### DATASET EXCERPTS
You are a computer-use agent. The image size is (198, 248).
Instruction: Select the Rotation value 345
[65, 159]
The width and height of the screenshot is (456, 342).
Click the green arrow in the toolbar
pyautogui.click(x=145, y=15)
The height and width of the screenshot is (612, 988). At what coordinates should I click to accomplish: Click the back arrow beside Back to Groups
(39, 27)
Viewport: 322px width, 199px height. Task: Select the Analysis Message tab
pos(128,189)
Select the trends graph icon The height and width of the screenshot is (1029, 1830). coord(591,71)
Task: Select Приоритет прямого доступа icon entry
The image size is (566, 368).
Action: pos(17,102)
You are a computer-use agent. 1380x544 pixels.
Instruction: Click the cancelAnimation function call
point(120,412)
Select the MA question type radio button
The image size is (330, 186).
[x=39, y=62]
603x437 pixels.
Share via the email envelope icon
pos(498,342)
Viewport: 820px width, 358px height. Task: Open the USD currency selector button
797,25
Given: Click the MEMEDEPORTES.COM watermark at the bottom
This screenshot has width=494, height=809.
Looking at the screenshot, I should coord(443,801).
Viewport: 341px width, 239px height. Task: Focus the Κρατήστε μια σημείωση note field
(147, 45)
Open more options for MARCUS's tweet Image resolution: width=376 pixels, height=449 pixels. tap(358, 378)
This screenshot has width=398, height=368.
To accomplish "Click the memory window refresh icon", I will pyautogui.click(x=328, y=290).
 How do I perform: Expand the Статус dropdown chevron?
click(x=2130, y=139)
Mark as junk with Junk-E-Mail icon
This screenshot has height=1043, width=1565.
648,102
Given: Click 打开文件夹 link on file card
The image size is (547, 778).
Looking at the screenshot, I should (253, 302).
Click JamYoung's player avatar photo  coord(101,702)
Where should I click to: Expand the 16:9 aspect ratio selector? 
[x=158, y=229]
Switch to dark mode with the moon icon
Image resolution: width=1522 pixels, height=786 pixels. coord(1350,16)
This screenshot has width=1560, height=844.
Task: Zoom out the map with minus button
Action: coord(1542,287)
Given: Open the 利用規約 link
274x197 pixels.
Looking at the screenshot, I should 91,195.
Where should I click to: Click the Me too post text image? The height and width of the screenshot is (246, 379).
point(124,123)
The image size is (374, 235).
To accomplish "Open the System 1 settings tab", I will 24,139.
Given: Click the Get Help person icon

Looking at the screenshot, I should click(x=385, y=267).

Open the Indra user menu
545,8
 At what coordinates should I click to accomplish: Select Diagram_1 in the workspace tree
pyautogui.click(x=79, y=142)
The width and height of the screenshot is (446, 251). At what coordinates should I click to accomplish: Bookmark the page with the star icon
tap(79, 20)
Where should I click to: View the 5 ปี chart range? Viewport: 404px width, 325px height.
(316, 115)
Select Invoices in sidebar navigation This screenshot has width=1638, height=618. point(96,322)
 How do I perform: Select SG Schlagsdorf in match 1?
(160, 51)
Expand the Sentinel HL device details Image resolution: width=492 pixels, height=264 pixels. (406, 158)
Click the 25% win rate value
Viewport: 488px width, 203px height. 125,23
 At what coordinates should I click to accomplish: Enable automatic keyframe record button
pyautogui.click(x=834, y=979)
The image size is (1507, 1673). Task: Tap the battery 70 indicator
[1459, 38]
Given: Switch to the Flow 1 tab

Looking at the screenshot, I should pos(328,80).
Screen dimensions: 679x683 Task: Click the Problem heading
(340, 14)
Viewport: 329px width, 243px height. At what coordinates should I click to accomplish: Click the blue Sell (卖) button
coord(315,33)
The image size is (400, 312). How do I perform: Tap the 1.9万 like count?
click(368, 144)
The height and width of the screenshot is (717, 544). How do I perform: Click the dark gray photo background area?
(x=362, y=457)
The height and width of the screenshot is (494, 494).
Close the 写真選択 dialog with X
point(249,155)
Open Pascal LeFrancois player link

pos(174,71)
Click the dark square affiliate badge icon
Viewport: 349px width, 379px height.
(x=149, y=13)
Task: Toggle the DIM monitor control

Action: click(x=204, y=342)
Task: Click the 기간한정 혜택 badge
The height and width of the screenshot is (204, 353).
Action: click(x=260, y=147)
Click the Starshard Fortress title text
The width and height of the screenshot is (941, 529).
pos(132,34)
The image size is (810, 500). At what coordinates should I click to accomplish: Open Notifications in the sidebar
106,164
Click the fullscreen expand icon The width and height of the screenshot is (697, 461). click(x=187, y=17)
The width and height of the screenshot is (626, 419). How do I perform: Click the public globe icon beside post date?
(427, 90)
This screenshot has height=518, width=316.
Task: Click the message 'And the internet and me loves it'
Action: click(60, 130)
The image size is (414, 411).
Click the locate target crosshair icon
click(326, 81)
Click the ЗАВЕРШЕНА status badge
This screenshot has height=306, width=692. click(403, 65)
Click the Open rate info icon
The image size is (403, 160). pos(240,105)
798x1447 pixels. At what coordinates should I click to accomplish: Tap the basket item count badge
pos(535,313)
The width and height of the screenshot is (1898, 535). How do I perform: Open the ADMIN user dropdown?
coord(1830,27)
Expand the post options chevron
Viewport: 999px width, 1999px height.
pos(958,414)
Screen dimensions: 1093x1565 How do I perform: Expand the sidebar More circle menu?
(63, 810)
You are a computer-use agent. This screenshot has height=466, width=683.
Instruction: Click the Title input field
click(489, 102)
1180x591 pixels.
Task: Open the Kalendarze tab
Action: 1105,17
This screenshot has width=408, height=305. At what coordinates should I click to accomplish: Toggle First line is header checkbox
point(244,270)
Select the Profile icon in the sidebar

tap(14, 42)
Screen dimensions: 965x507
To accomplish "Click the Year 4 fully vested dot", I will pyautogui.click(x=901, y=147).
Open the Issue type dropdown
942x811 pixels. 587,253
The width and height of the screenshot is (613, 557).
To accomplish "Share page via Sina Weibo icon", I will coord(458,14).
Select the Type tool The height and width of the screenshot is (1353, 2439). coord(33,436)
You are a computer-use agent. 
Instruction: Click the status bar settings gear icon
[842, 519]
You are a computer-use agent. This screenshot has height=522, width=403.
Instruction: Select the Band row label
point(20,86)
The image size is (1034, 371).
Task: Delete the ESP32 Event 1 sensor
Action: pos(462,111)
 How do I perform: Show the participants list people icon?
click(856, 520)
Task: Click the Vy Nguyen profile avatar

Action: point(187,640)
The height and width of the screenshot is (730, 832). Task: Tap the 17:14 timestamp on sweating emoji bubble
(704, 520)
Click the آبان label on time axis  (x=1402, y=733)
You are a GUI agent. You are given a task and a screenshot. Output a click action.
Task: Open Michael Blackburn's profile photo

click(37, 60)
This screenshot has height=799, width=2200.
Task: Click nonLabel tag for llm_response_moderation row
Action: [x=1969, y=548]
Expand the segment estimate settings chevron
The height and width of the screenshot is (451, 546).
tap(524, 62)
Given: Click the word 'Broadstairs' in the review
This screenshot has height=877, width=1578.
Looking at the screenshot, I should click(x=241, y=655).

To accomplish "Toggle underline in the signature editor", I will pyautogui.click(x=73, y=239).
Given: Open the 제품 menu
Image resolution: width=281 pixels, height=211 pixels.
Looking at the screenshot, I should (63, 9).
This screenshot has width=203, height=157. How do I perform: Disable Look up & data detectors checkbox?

### EXERCISE
Recast every line of the records above as a Markdown table with two columns, Row for the line number and Content for the line itself, and omit blank lines.

### FULL RESPONSE
| Row | Content |
|---|---|
| 1 | You are a computer-use agent. The image size is (198, 248). |
| 2 | Instruction: Select the Rotation value 345 |
| 3 | [65, 159] |
| 4 | The width and height of the screenshot is (456, 342). |
| 5 | Click the green arrow in the toolbar |
| 6 | pyautogui.click(x=145, y=15) |
| 7 | The height and width of the screenshot is (612, 988). At what coordinates should I click to accomplish: Click the back arrow beside Back to Groups |
| 8 | (39, 27) |
| 9 | Viewport: 322px width, 199px height. Task: Select the Analysis Message tab |
| 10 | pos(128,189) |
| 11 | Select the trends graph icon The height and width of the screenshot is (1029, 1830). coord(591,71) |
| 12 | Task: Select Приоритет прямого доступа icon entry |
| 13 | The image size is (566, 368). |
| 14 | Action: pos(17,102) |
| 15 | You are a computer-use agent. 1380x544 pixels. |
| 16 | Instruction: Click the cancelAnimation function call |
| 17 | point(120,412) |
| 18 | Select the MA question type radio button |
| 19 | The image size is (330, 186). |
| 20 | [x=39, y=62] |
| 21 | 603x437 pixels. |
| 22 | Share via the email envelope icon |
| 23 | pos(498,342) |
| 24 | Viewport: 820px width, 358px height. Task: Open the USD currency selector button |
| 25 | 797,25 |
| 26 | Given: Click the MEMEDEPORTES.COM watermark at the bottom |
| 27 | This screenshot has width=494, height=809. |
| 28 | Looking at the screenshot, I should coord(443,801). |
| 29 | Viewport: 341px width, 239px height. Task: Focus the Κρατήστε μια σημείωση note field |
| 30 | (147, 45) |
| 31 | Open more options for MARCUS's tweet Image resolution: width=376 pixels, height=449 pixels. tap(358, 378) |
| 32 | This screenshot has width=398, height=368. |
| 33 | To accomplish "Click the memory window refresh icon", I will pyautogui.click(x=328, y=290). |
| 34 |  How do I perform: Expand the Статус dropdown chevron? |
| 35 | click(x=2130, y=139) |
| 36 | Mark as junk with Junk-E-Mail icon |
| 37 | This screenshot has height=1043, width=1565. |
| 38 | 648,102 |
| 39 | Given: Click 打开文件夹 link on file card |
| 40 | The image size is (547, 778). |
| 41 | Looking at the screenshot, I should (253, 302). |
| 42 | Click JamYoung's player avatar photo  coord(101,702) |
| 43 | Where should I click to: Expand the 16:9 aspect ratio selector?  |
| 44 | [x=158, y=229] |
| 45 | Switch to dark mode with the moon icon |
| 46 | Image resolution: width=1522 pixels, height=786 pixels. coord(1350,16) |
| 47 | This screenshot has width=1560, height=844. |
| 48 | Task: Zoom out the map with minus button |
| 49 | Action: coord(1542,287) |
| 50 | Given: Open the 利用規約 link |
| 51 | 274x197 pixels. |
| 52 | Looking at the screenshot, I should 91,195. |
| 53 | Where should I click to: Click the Me too post text image? The height and width of the screenshot is (246, 379). |
| 54 | point(124,123) |
| 55 | The image size is (374, 235). |
| 56 | To accomplish "Open the System 1 settings tab", I will 24,139. |
| 57 | Given: Click the Get Help person icon |
| 58 | Looking at the screenshot, I should click(x=385, y=267). |
| 59 | Open the Indra user menu |
| 60 | 545,8 |
| 61 |  At what coordinates should I click to accomplish: Select Diagram_1 in the workspace tree |
| 62 | pyautogui.click(x=79, y=142) |
| 63 | The width and height of the screenshot is (446, 251). At what coordinates should I click to accomplish: Bookmark the page with the star icon |
| 64 | tap(79, 20) |
| 65 | Where should I click to: View the 5 ปี chart range? Viewport: 404px width, 325px height. |
| 66 | (316, 115) |
| 67 | Select Invoices in sidebar navigation This screenshot has width=1638, height=618. point(96,322) |
| 68 |  How do I perform: Select SG Schlagsdorf in match 1? |
| 69 | (160, 51) |
| 70 | Expand the Sentinel HL device details Image resolution: width=492 pixels, height=264 pixels. (406, 158) |
| 71 | Click the 25% win rate value |
| 72 | Viewport: 488px width, 203px height. 125,23 |
| 73 |  At what coordinates should I click to accomplish: Enable automatic keyframe record button |
| 74 | pyautogui.click(x=834, y=979) |
| 75 | The image size is (1507, 1673). Task: Tap the battery 70 indicator |
| 76 | [1459, 38] |
| 77 | Given: Switch to the Flow 1 tab |
| 78 | Looking at the screenshot, I should pos(328,80). |
| 79 | Screen dimensions: 679x683 Task: Click the Problem heading |
| 80 | (340, 14) |
| 81 | Viewport: 329px width, 243px height. At what coordinates should I click to accomplish: Click the blue Sell (卖) button |
| 82 | coord(315,33) |
| 83 | The image size is (400, 312). How do I perform: Tap the 1.9万 like count? |
| 84 | click(368, 144) |
| 85 | The height and width of the screenshot is (717, 544). How do I perform: Click the dark gray photo background area? |
| 86 | (x=362, y=457) |
| 87 | The height and width of the screenshot is (494, 494). |
| 88 | Close the 写真選択 dialog with X |
| 89 | point(249,155) |
| 90 | Open Pascal LeFrancois player link |
| 91 | pos(174,71) |
| 92 | Click the dark square affiliate badge icon |
| 93 | Viewport: 349px width, 379px height. |
| 94 | (x=149, y=13) |
| 95 | Task: Toggle the DIM monitor control |
| 96 | Action: click(x=204, y=342) |
| 97 | Task: Click the 기간한정 혜택 badge |
| 98 | The height and width of the screenshot is (204, 353). |
| 99 | Action: click(x=260, y=147) |
| 100 | Click the Starshard Fortress title text |
| 101 | The width and height of the screenshot is (941, 529). |
| 102 | pos(132,34) |
| 103 | The image size is (810, 500). At what coordinates should I click to accomplish: Open Notifications in the sidebar |
| 104 | 106,164 |
| 105 | Click the fullscreen expand icon The width and height of the screenshot is (697, 461). click(x=187, y=17) |
| 106 | The width and height of the screenshot is (626, 419). How do I perform: Click the public globe icon beside post date? |
| 107 | (427, 90) |
| 108 | This screenshot has height=518, width=316. |
| 109 | Task: Click the message 'And the internet and me loves it' |
| 110 | Action: click(60, 130) |
| 111 | The image size is (414, 411). |
| 112 | Click the locate target crosshair icon |
| 113 | click(326, 81) |
| 114 | Click the ЗАВЕРШЕНА status badge |
| 115 | This screenshot has height=306, width=692. click(403, 65) |
| 116 | Click the Open rate info icon |
| 117 | The image size is (403, 160). pos(240,105) |
| 118 | 798x1447 pixels. At what coordinates should I click to accomplish: Tap the basket item count badge |
| 119 | pos(535,313) |
| 120 | The width and height of the screenshot is (1898, 535). How do I perform: Open the ADMIN user dropdown? |
| 121 | coord(1830,27) |
| 122 | Expand the post options chevron |
| 123 | Viewport: 999px width, 1999px height. |
| 124 | pos(958,414) |
| 125 | Screen dimensions: 1093x1565 How do I perform: Expand the sidebar More circle menu? |
| 126 | (63, 810) |
| 127 | You are a computer-use agent. This screenshot has height=466, width=683. |
| 128 | Instruction: Click the Title input field |
| 129 | click(489, 102) |
| 130 | 1180x591 pixels. |
| 131 | Task: Open the Kalendarze tab |
| 132 | Action: 1105,17 |
| 133 | This screenshot has width=408, height=305. At what coordinates should I click to accomplish: Toggle First line is header checkbox |
| 134 | point(244,270) |
| 135 | Select the Profile icon in the sidebar |
| 136 | tap(14, 42) |
| 137 | Screen dimensions: 965x507 |
| 138 | To accomplish "Click the Year 4 fully vested dot", I will pyautogui.click(x=901, y=147). |
| 139 | Open the Issue type dropdown |
| 140 | 942x811 pixels. 587,253 |
| 141 | The width and height of the screenshot is (613, 557). |
| 142 | To accomplish "Share page via Sina Weibo icon", I will coord(458,14). |
| 143 | Select the Type tool The height and width of the screenshot is (1353, 2439). coord(33,436) |
| 144 | You are a computer-use agent.  |
| 145 | Instruction: Click the status bar settings gear icon |
| 146 | [842, 519] |
| 147 | You are a computer-use agent. This screenshot has height=522, width=403. |
| 148 | Instruction: Select the Band row label |
| 149 | point(20,86) |
| 150 | The image size is (1034, 371). |
| 151 | Task: Delete the ESP32 Event 1 sensor |
| 152 | Action: pos(462,111) |
| 153 |  How do I perform: Show the participants list people icon? |
| 154 | click(856, 520) |
| 155 | Task: Click the Vy Nguyen profile avatar |
| 156 | Action: point(187,640) |
| 157 | The height and width of the screenshot is (730, 832). Task: Tap the 17:14 timestamp on sweating emoji bubble |
| 158 | (704, 520) |
| 159 | Click the آبان label on time axis  (x=1402, y=733) |
| 160 | You are a GUI agent. You are given a task and a screenshot. Output a click action. |
| 161 | Task: Open Michael Blackburn's profile photo |
| 162 | click(37, 60) |
| 163 | This screenshot has height=799, width=2200. |
| 164 | Task: Click nonLabel tag for llm_response_moderation row |
| 165 | Action: [x=1969, y=548] |
| 166 | Expand the segment estimate settings chevron |
| 167 | The height and width of the screenshot is (451, 546). |
| 168 | tap(524, 62) |
| 169 | Given: Click the word 'Broadstairs' in the review |
| 170 | This screenshot has height=877, width=1578. |
| 171 | Looking at the screenshot, I should click(x=241, y=655). |
| 172 | To accomplish "Toggle underline in the signature editor", I will pyautogui.click(x=73, y=239). |
| 173 | Given: Open the 제품 menu |
| 174 | Image resolution: width=281 pixels, height=211 pixels. |
| 175 | Looking at the screenshot, I should (63, 9). |
| 176 | This screenshot has width=203, height=157. How do I perform: Disable Look up & data detectors checkbox? |